A Medway Conservative councillor says support for the party is evaporating among activists with Theresa May's decision to open talks with Jeremy Corbyn about Brexit the final straw.
Cllr Rupert Turpin, who is standing for election in the Rochester South and Horsted ward, said party members in the Medway Towns were either staying at home or simply posting leaflets ahead of next month's poll.
His intervention is embarrassing for the party but reflects the unease among rank-and-file members about Theresa May's leadership and particularly her decision to hold talks with Jeremy Corbyn.
In an article for the Daily Telegraph, he said: "The mood among the Conservative grassroots is now grim.
"Fighting local elections in just one month’s time, many members in our constituency in Kent are staying at home or just delivering leaflets rather than knocking on doors."
He said Mrs May had confirmed the "sell-out many are saying is the final straw".
"Months and years of Jeremy Corbyn being the traitor, the Marxist, the anti-Semite and incidentally our default best electoral asset when things didn’t go so well have turned to this - Corbyn holding the key to a softer Brexit, and invited to turn it with Mrs May hand in hand," he said.

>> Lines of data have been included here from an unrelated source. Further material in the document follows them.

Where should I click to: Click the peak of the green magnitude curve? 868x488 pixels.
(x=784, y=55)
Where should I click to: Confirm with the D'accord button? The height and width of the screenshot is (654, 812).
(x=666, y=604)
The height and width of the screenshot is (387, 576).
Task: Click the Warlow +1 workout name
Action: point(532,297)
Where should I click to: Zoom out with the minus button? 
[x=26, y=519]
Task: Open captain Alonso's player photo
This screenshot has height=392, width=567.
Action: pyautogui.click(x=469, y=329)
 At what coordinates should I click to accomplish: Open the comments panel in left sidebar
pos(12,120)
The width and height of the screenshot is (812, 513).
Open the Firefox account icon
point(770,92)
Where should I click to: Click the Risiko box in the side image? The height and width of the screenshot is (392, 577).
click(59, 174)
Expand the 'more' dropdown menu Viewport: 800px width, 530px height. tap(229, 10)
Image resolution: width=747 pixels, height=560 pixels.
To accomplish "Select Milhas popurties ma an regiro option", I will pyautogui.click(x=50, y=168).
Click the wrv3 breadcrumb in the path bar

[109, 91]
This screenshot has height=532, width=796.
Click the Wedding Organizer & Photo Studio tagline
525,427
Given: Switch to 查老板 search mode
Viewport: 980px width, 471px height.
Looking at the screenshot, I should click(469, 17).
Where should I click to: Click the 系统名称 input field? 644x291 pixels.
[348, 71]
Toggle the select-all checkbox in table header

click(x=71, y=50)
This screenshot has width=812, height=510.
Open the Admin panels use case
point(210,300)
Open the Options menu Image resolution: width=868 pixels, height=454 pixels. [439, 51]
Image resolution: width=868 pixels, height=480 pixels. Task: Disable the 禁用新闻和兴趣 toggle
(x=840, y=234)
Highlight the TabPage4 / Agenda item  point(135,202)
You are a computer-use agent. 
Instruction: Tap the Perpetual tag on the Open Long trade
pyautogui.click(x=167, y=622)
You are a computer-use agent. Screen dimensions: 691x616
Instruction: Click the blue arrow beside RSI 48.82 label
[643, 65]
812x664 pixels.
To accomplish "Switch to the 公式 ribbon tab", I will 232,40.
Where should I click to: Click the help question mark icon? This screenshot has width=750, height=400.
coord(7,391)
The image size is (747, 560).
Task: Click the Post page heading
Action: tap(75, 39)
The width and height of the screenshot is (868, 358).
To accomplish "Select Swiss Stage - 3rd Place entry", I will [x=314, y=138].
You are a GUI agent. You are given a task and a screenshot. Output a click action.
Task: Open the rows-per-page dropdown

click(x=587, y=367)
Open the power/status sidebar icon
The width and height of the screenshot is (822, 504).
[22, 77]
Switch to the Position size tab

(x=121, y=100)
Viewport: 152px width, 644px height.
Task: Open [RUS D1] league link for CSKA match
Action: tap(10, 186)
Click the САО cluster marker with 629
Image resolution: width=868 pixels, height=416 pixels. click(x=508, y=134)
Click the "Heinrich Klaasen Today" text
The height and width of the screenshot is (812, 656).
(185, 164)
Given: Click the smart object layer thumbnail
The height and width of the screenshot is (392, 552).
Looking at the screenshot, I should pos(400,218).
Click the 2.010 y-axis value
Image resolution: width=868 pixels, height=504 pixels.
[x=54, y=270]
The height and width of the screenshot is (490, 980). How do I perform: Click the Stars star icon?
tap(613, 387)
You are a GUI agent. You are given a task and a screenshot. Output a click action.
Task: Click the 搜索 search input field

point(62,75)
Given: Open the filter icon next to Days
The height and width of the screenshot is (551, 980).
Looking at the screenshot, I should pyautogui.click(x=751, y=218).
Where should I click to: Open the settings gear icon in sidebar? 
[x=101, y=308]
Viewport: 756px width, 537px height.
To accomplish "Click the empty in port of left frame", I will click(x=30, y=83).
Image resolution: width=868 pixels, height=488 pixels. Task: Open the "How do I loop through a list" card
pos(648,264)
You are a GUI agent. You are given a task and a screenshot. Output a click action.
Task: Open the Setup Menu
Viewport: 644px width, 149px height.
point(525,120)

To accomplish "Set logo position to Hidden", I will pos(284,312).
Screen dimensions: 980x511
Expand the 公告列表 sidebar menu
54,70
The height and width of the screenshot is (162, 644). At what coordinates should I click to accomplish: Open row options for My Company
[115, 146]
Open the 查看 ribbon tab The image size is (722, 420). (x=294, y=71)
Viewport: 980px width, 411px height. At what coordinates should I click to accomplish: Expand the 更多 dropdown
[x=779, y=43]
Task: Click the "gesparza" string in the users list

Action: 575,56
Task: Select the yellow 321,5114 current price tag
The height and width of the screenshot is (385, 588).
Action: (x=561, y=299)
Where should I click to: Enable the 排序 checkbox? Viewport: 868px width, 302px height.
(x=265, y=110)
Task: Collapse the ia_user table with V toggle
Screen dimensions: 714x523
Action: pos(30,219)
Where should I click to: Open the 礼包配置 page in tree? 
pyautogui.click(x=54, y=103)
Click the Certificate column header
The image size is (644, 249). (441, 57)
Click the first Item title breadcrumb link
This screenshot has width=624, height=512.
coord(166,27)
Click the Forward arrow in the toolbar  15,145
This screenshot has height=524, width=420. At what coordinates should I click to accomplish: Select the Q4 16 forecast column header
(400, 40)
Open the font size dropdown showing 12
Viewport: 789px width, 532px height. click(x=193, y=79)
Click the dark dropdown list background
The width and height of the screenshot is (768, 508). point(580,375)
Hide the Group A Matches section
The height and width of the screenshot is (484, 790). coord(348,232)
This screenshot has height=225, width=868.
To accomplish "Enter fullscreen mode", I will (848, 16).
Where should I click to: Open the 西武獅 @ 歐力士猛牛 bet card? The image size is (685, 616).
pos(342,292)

Quoting the words of George Orwell, he wrote: "The creatures outside looked from pig to man, and from man to pig, and from pig to man again; but already it was impossible to say which was which".
"Local members are flooding WhatsApp groups with their reactions, many of which are not pretty reading for the party leadership at a critical moment in the electoral cycle.
"Some members are resigning with immediate effect: I expect the emails are coming in all over the country."
"The mood among the Conservative grassroots is now grim" - Cllr Rupert Turpin
The party had at a local level to distance itself from what he described as " the disastrous goings-ons at Westminster" and implore voters to consider local issues.
"Years of careful stewardship and steady progress for Conservative-run councils in difficult economic circumstances have been put at risk - perhaps not so much from Conservative voters switching to Labour but from Conservative voters who may well stay at home and not vote at all."
The Conservatives currently have a comfortable majority on the council, holding 34 wards against 15 for Labour with one Ukip and four independents.